(Rows from a screen grounding dataset)

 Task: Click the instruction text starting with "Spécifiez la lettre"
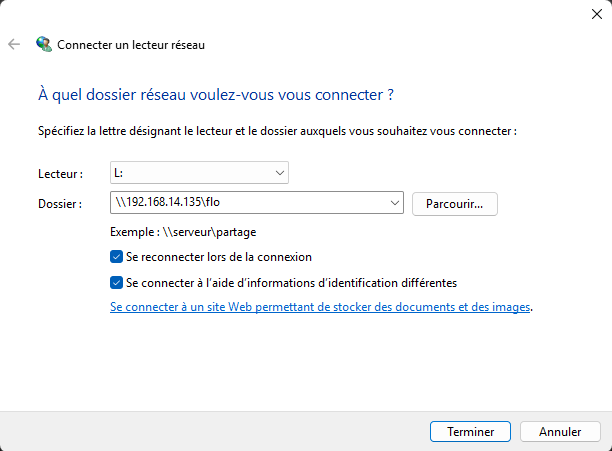(x=277, y=131)
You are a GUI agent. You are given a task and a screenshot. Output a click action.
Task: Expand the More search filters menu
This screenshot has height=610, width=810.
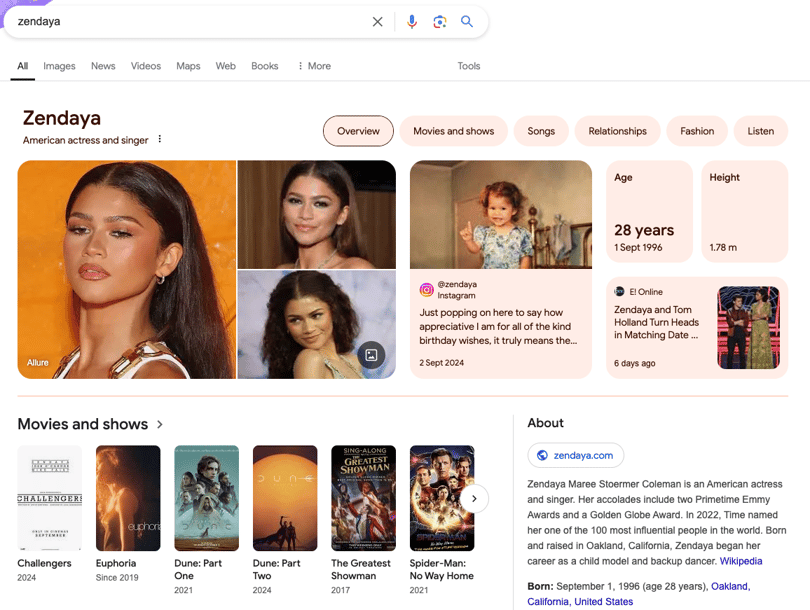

Objective - Render the rows as a numbered list, starting at the line that contains "You are a GUI" and continuing through the end of the rows. Leave out blank lines and pictures.

Output -
1. You are a GUI agent. You are given a task and a screenshot. Output a click action.
2. Task: Expand the More search filters menu
3. This screenshot has height=610, width=810.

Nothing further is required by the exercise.